Open
Conversation
Replace Python's `re` module with `regex` for Unicode category support
(\p{Lu}, \p{Ll}, \p{L}), making entity detection and AAAK dialect
compression work with any script (Cyrillic, Greek, Arabic, CJK, etc.)
without maintaining explicit character ranges.
Changes:
- entity_detector.py: Unicode-aware candidate extraction regex,
Russian person/project verb patterns, pronouns, stopwords
- dialect.py: Unicode-aware topic extraction and entity detection,
Russian emotion signals, flag signals, stop words, decision words
- Add `regex>=2024.0.0` dependency (drop-in `re` replacement)
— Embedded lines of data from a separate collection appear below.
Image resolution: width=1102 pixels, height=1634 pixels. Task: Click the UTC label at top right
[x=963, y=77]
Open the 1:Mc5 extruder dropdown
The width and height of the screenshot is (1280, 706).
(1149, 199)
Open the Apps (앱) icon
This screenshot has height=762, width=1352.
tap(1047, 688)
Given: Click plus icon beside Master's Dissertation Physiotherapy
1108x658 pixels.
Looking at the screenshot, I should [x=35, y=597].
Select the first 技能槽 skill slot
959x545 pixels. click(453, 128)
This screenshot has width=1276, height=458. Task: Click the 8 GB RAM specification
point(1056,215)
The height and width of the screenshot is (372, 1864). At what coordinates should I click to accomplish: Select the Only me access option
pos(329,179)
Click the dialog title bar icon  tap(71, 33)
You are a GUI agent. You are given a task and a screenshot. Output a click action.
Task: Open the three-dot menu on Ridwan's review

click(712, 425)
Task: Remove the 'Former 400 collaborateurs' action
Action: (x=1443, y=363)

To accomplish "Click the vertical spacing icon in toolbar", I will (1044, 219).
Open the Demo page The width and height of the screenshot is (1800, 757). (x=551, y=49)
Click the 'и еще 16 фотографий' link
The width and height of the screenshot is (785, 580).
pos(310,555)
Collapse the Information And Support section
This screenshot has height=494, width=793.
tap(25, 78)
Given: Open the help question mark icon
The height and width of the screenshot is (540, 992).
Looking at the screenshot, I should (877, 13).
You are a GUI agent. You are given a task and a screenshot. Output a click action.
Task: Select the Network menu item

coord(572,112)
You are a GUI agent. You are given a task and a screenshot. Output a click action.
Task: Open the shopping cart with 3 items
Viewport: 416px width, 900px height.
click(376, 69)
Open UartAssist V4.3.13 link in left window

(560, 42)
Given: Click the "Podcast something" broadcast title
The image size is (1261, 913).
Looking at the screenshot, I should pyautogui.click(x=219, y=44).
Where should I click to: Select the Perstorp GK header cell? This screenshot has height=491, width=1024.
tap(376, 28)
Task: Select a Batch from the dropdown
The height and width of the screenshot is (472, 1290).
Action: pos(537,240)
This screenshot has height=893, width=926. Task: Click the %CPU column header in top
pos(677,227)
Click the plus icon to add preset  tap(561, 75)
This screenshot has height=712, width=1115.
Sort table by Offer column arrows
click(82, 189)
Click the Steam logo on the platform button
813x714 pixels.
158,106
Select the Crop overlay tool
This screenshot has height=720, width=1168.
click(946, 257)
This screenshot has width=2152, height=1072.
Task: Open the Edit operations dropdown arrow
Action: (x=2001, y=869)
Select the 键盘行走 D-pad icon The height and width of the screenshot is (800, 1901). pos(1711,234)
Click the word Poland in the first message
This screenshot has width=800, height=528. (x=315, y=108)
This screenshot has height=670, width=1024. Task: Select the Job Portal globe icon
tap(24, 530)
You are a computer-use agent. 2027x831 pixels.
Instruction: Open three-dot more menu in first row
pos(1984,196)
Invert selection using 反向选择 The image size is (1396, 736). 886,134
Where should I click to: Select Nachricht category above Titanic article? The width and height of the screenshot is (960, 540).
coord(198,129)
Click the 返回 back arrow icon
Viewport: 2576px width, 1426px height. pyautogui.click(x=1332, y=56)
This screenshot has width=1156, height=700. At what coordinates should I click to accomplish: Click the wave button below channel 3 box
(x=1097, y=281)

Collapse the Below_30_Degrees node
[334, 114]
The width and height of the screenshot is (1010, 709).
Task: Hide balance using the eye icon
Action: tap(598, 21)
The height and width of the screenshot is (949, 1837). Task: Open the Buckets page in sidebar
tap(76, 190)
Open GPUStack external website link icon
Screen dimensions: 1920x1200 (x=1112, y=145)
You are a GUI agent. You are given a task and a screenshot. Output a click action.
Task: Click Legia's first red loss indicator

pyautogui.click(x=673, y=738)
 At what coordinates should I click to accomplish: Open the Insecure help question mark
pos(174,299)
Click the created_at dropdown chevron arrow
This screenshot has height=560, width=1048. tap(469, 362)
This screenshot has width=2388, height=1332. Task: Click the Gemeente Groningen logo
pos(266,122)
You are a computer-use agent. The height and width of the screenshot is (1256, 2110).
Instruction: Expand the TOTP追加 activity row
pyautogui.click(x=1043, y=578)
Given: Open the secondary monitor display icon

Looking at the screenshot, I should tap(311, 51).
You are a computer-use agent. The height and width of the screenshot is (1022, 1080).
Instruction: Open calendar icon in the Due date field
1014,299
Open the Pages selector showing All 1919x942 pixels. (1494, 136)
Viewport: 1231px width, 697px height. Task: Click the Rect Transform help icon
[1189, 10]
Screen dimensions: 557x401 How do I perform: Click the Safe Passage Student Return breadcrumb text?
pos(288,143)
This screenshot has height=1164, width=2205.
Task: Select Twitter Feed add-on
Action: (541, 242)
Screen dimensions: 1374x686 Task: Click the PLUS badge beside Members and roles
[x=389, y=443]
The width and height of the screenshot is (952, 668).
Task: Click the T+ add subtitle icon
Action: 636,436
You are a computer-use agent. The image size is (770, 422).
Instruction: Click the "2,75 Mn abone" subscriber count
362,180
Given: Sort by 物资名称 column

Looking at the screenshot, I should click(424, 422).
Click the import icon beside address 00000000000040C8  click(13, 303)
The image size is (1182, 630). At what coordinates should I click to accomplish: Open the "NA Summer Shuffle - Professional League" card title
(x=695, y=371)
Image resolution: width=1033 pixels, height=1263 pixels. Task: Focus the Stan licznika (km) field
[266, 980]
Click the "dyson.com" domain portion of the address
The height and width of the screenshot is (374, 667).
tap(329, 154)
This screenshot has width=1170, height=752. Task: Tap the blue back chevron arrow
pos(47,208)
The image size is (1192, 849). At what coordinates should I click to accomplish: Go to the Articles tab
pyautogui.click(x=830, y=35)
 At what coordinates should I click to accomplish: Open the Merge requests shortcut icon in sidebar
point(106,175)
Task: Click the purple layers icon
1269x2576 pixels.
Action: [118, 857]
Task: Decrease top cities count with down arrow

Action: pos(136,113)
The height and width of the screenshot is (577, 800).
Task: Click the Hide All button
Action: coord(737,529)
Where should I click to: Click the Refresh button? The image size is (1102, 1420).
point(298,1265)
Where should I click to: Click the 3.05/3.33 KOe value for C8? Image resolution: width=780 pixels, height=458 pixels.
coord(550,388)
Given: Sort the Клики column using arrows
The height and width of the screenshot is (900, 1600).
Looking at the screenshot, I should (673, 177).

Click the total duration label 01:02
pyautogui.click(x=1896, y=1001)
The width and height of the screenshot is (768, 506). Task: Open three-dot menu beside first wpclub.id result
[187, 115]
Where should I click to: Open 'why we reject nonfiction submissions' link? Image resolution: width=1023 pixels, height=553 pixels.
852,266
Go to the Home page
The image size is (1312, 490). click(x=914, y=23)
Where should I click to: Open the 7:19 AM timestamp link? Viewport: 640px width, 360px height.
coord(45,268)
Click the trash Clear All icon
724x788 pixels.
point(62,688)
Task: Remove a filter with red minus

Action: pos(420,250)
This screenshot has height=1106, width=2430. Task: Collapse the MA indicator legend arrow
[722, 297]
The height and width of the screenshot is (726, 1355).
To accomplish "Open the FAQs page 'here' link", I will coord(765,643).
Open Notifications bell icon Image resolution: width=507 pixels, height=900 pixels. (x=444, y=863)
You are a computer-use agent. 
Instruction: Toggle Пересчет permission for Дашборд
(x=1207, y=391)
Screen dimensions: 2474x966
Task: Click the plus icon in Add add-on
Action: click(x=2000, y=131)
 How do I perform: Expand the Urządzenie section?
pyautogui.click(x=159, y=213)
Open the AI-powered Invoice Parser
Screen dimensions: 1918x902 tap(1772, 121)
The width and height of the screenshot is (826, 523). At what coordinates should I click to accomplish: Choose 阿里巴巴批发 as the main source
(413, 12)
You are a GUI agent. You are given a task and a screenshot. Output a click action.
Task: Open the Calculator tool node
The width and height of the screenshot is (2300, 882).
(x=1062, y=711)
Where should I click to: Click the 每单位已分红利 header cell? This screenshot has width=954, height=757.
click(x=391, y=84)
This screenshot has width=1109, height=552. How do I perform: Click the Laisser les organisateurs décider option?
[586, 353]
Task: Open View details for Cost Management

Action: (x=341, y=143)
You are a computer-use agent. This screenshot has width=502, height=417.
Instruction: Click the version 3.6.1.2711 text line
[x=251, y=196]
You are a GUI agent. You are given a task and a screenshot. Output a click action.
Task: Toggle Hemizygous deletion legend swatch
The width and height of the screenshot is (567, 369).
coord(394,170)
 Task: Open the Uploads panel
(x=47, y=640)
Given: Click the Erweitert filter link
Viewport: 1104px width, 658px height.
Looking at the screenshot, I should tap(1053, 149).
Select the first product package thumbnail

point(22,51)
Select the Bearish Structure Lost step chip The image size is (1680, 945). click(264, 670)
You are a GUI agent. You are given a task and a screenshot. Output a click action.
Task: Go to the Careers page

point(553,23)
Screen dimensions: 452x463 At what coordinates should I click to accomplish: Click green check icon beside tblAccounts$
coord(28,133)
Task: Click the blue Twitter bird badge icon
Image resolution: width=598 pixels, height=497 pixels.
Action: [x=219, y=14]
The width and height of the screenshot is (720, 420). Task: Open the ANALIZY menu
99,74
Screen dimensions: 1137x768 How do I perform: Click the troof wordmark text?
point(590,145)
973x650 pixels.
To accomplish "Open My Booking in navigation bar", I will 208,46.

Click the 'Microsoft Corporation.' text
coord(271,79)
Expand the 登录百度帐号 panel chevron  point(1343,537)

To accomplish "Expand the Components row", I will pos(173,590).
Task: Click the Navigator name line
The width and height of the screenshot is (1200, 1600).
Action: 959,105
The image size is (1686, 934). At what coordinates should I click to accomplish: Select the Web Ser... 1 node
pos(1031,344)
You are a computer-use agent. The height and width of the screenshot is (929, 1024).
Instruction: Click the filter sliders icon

- Add 19 tests covering Cyrillic entity detection, mixed-language
text, emotion/flag detection, topic extraction, stopword filtering
Adding a new language requires only appending keyword blocks —
regex patterns are universal via Unicode categories.
Move all language-specific patterns, stopwords, and keyword signals from entity_detector.py and dialect.py into mempalace/languages/ package. Each language (en.py, ru.py) is a self-contained module exporting a standard set of constants. Adding a new language = one file + one import.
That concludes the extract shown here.